Although Third Army had “won” the first battle, Eisenhower was deeply troubled by the many failures of leadership that had emerged. The closer the United States came to war, the more passionate Eisenhower became on the subject of preparedness. Convinced a war could not be won with inferior leadership, he continued to champion weeding out unfit officers who “have not the iron in their souls to perform the job . . . it is a hard thing to do, and in many cases it is too hard for some of the people in charge. But it is a job that must be done.”[x]

During the maneuvers Eisenhower indulged his passion for inspecting mess facilities. In one Third Army maneuver unit a young mess cook named Marty Snyder had devised a means of cooking on stoves mounted on the bed of the truck, thus enabling meals to be prepared in a timely fashion as the unit sped from place to place. Before long he received a visitor in the person of Eisenhower who demanded to examine Snyder’s makeshift mobile kitchen. Fully expecting a white glove inspection, Snyder was surprised that. “He was the first inspecting officer I had met who was interested in the food. And obviously he knew food.” After he departed Snyder opined, “Now, there’s the kind of man I’d like to work for.” Before the war ended Snyder would get his wish.[xi]

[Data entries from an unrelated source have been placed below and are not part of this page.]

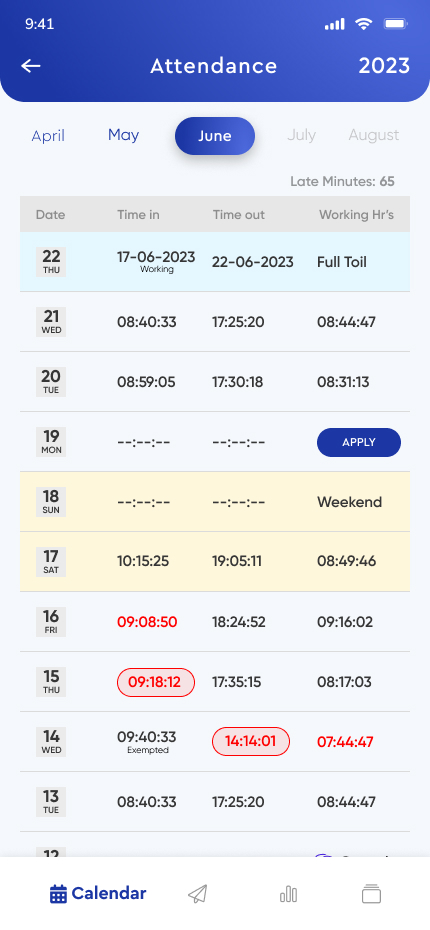
Task: Open the 2023 year selector
Action: click(x=384, y=66)
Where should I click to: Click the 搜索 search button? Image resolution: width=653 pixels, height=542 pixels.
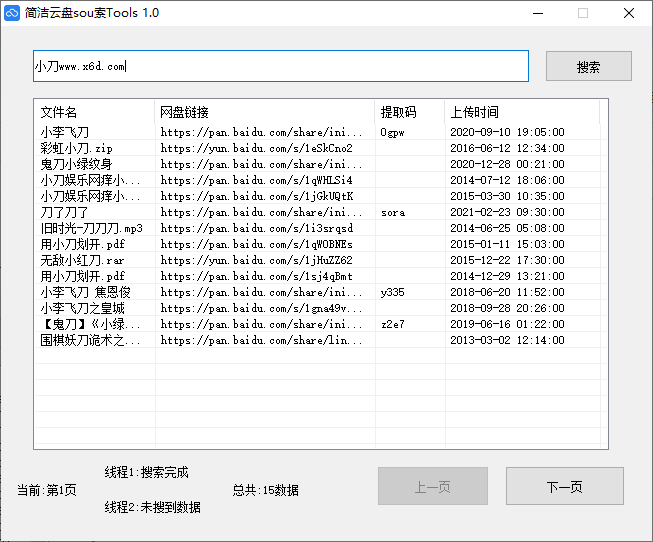point(588,67)
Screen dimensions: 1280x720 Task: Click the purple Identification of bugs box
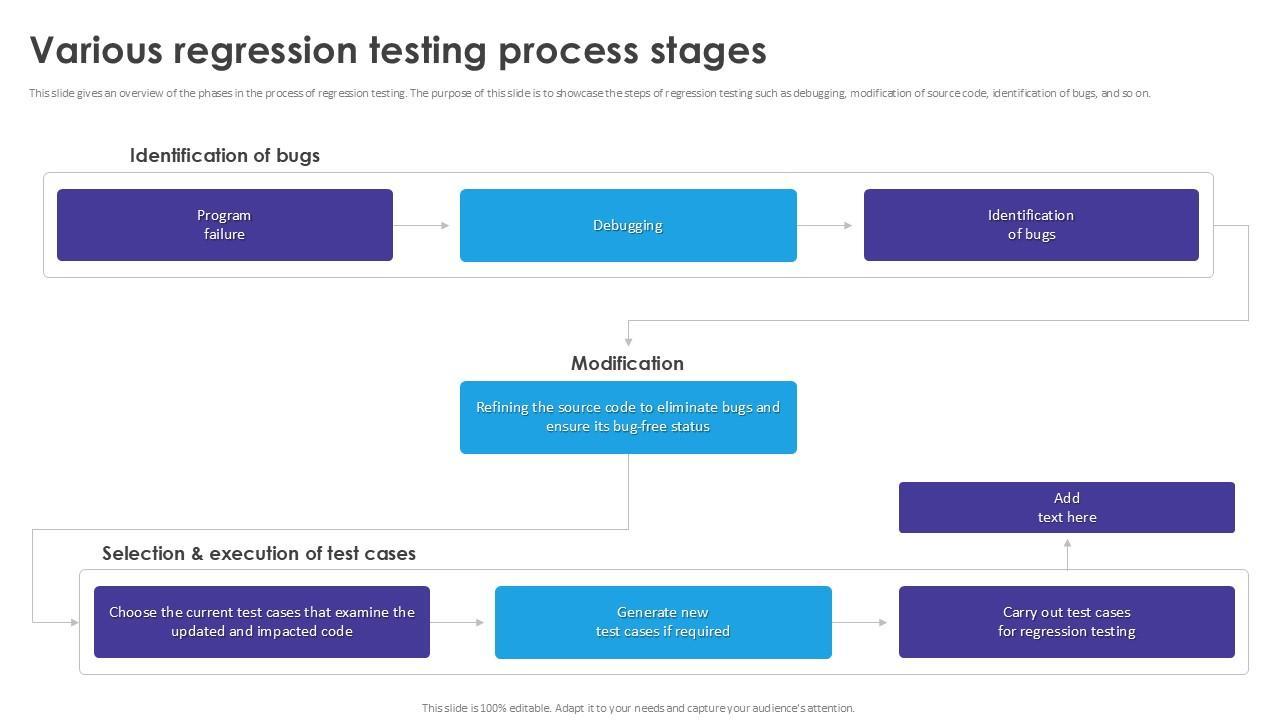pyautogui.click(x=1031, y=225)
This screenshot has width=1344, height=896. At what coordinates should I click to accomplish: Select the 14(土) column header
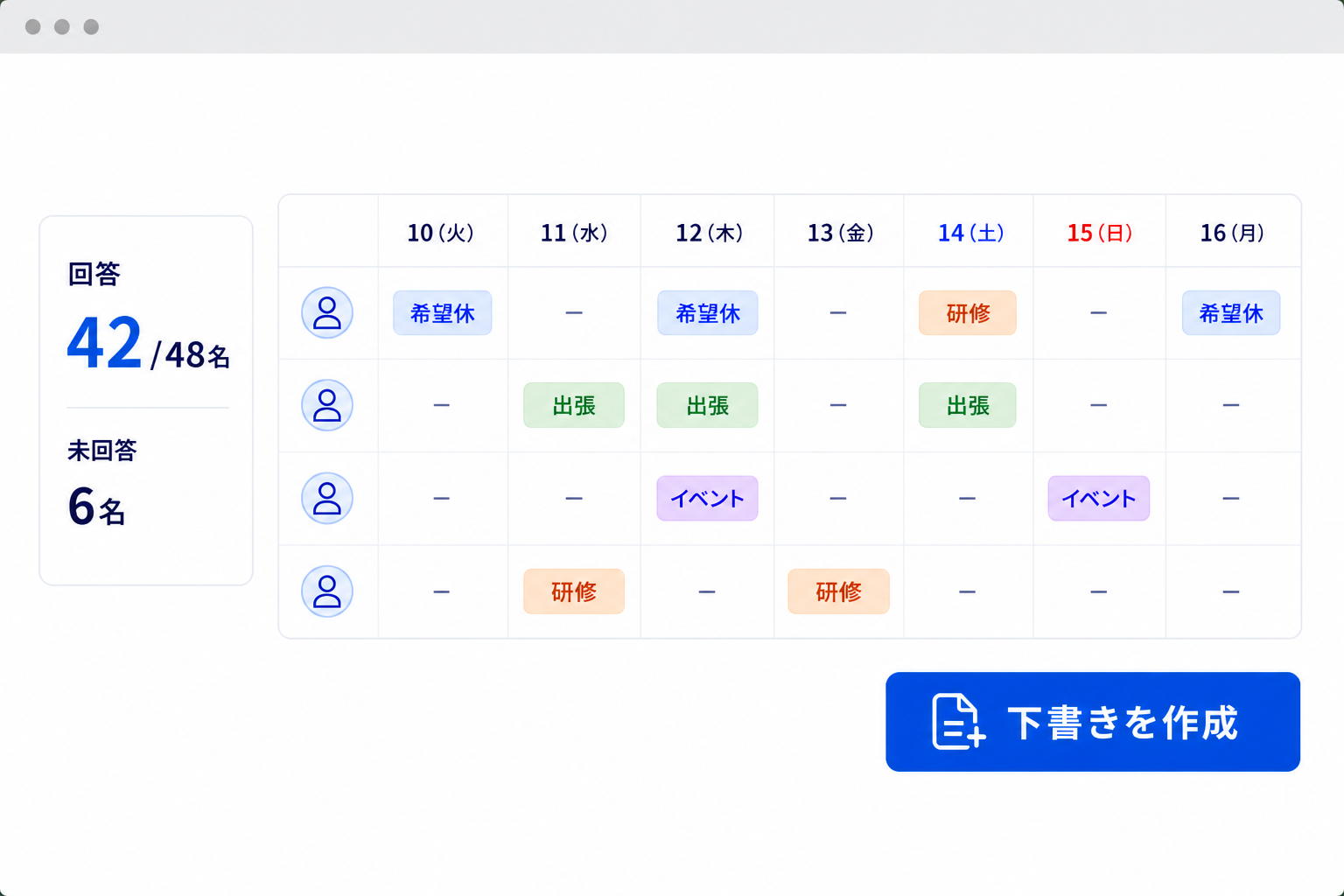click(971, 233)
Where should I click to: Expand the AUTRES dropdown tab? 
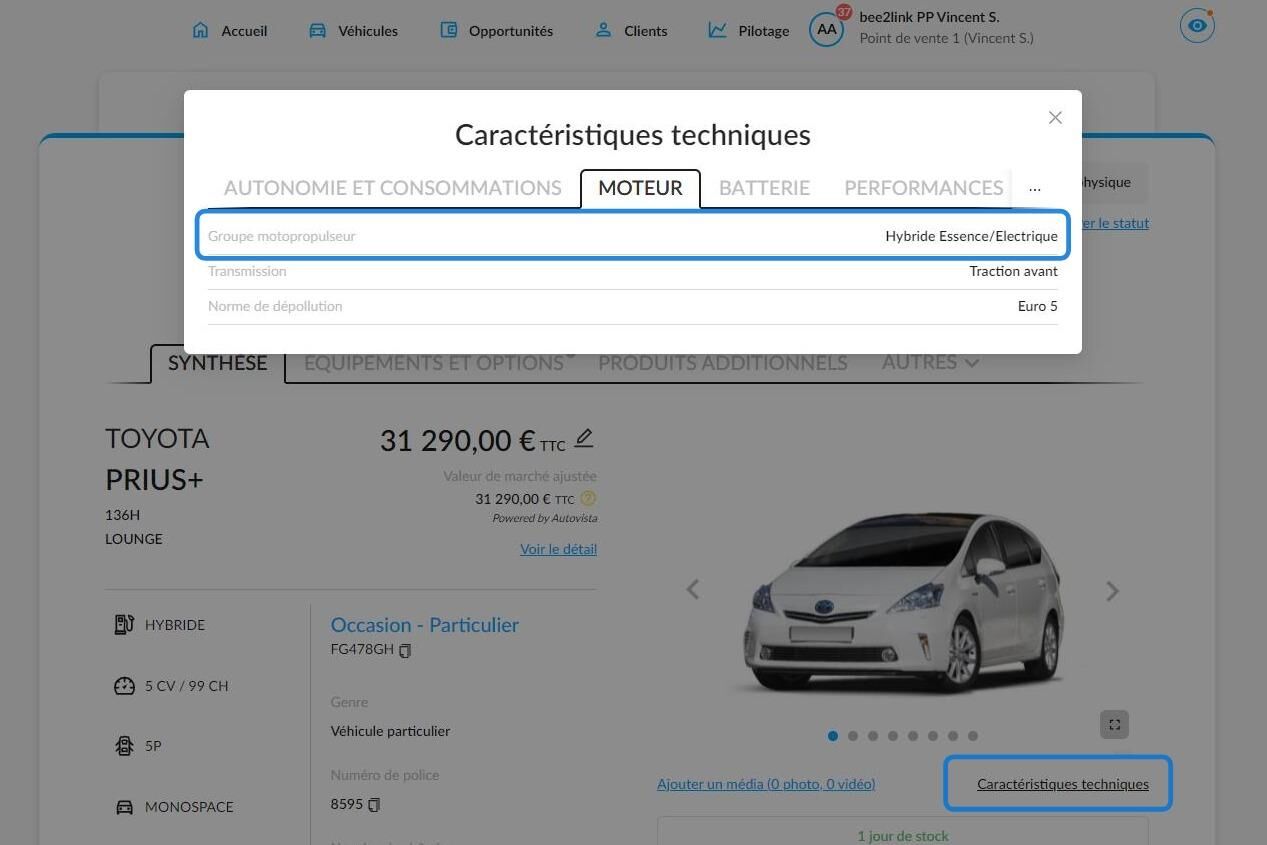(930, 362)

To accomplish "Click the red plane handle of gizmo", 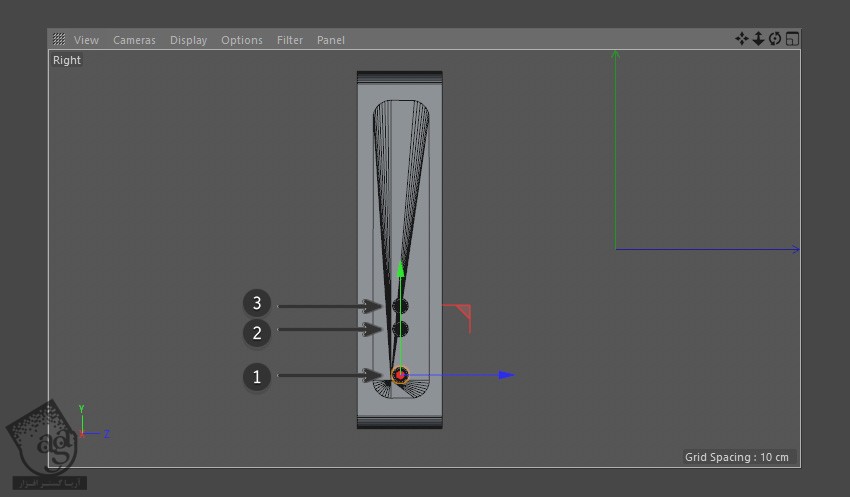I will tap(460, 314).
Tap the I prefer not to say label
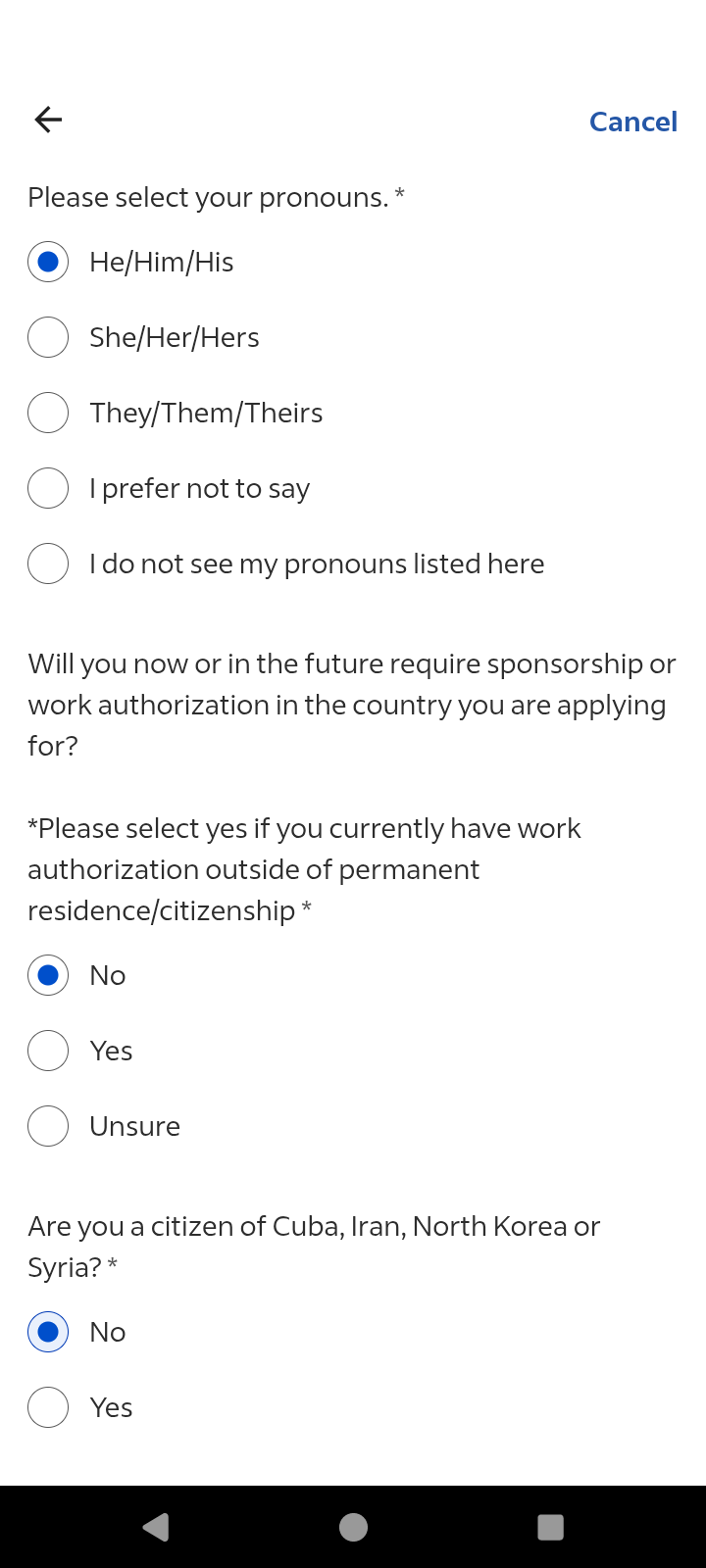706x1568 pixels. coord(200,488)
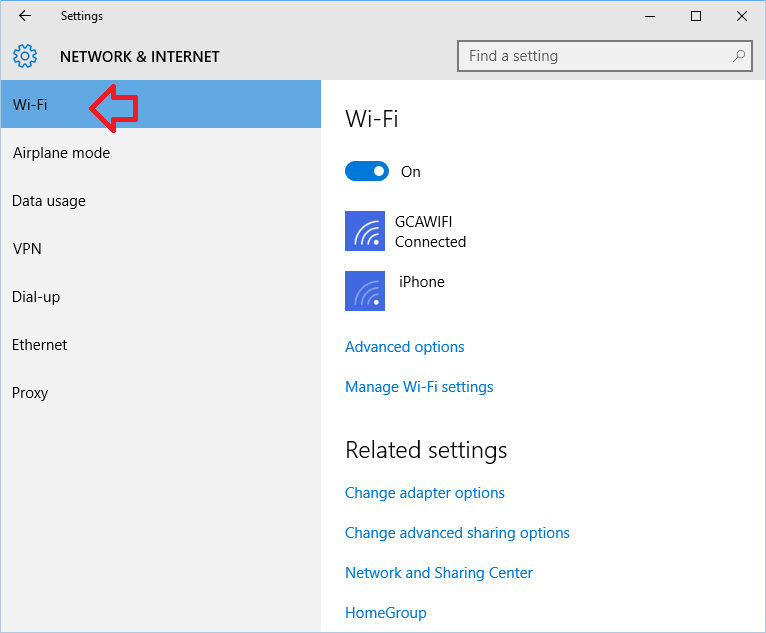Open the Advanced options link
766x633 pixels.
click(404, 347)
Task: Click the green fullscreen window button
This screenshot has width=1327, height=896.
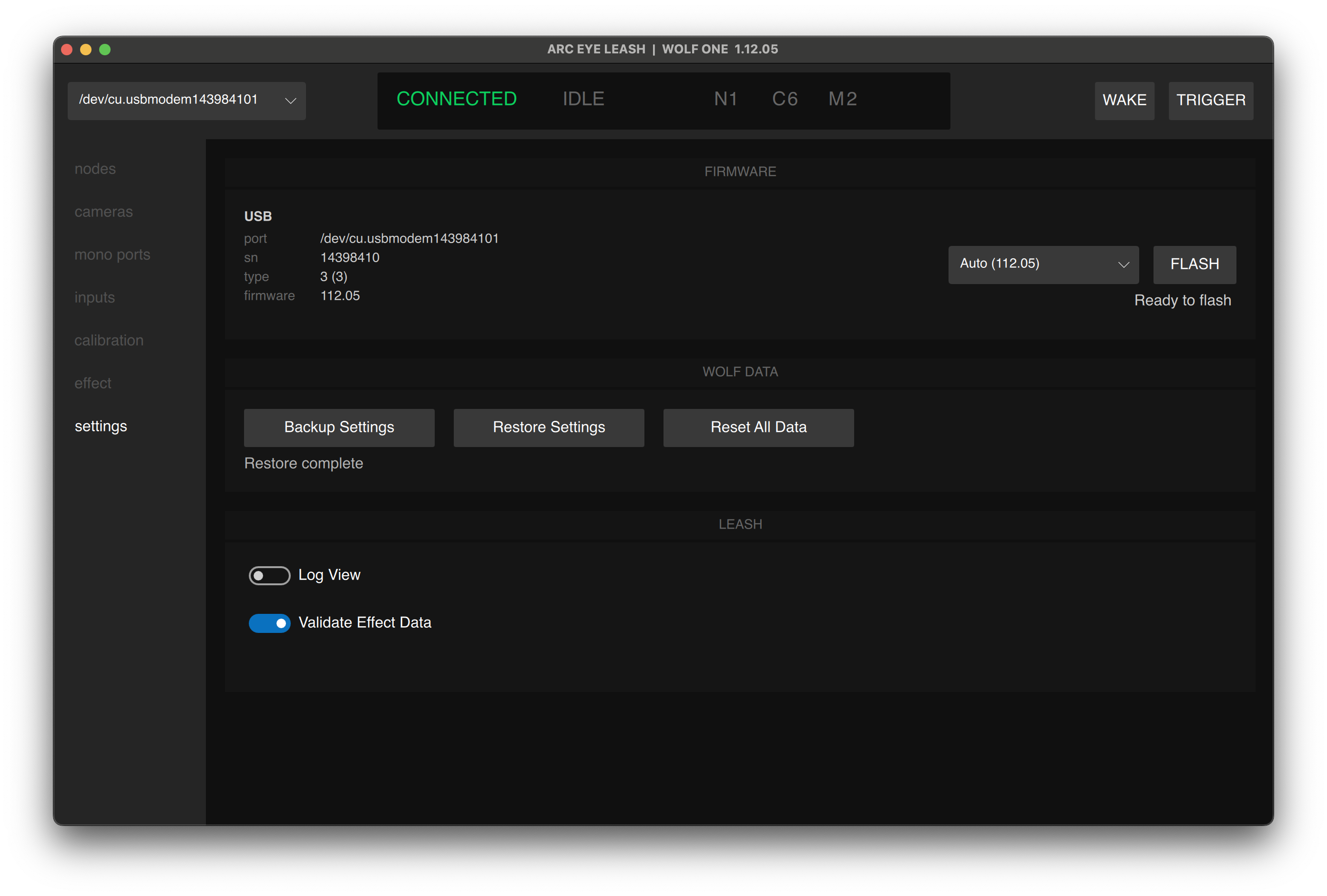Action: point(105,50)
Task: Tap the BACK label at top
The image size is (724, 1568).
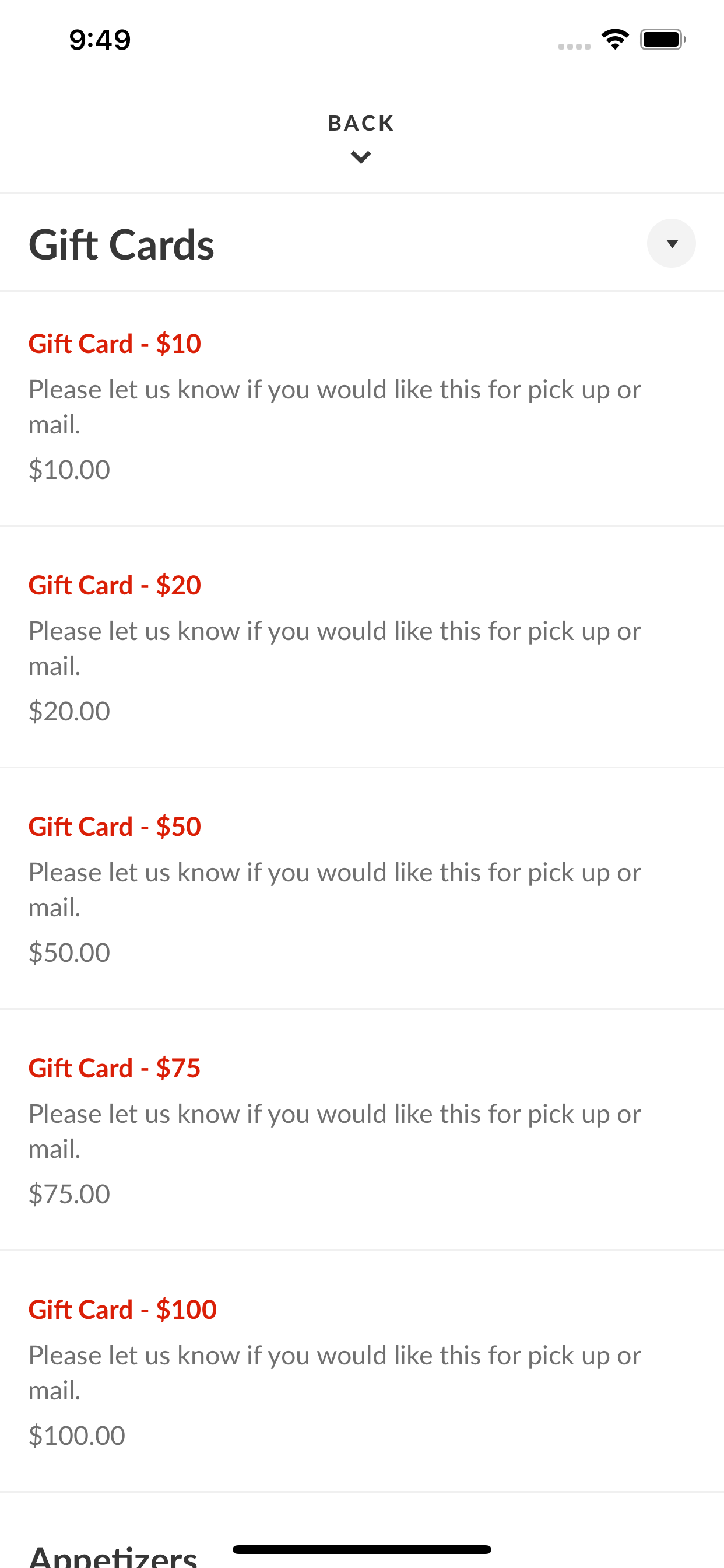Action: tap(361, 123)
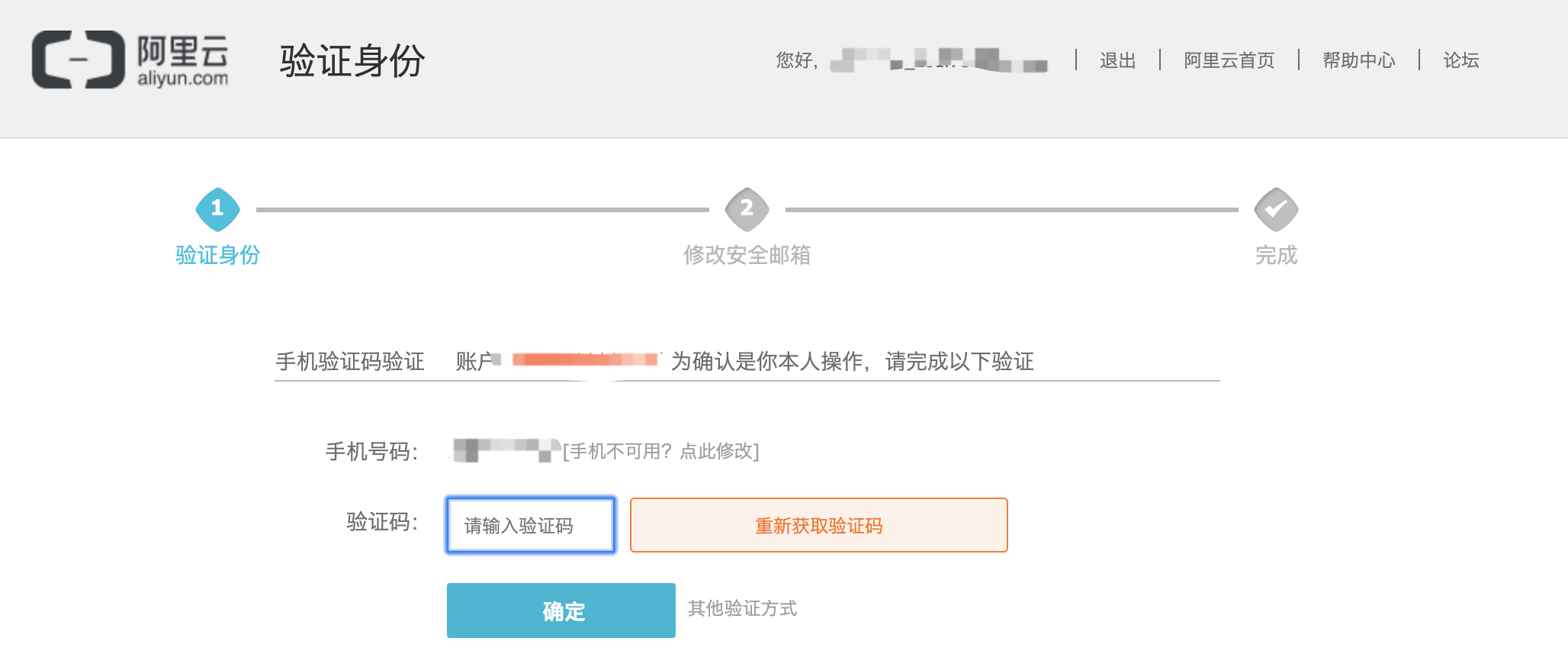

Among the horde of correspondents covering the maneuvers were Hanson Baldwin of The New York Times and Eric Sevareid, who was urged to look up a certain Colonel Eisenhower who “makes more sense than any of the rest of them.” The correspondents began converging on Eisenhower’s tent for informal bull sessions and as a gathering place where they could obtain straight talk, but just as importantly, relax and possibly even obtain a drink in an otherwise largely dry South. Sevareid would later recall “that many of his colleagues were at least as interested in personal strategies as in military ones . . . and in the case of at least one prominent analyst, how to obtain feminine solace.”[xii]

ike.jpg
Eisenhower and an unnamed colonel – the 1941 Louisiana Maneuvers.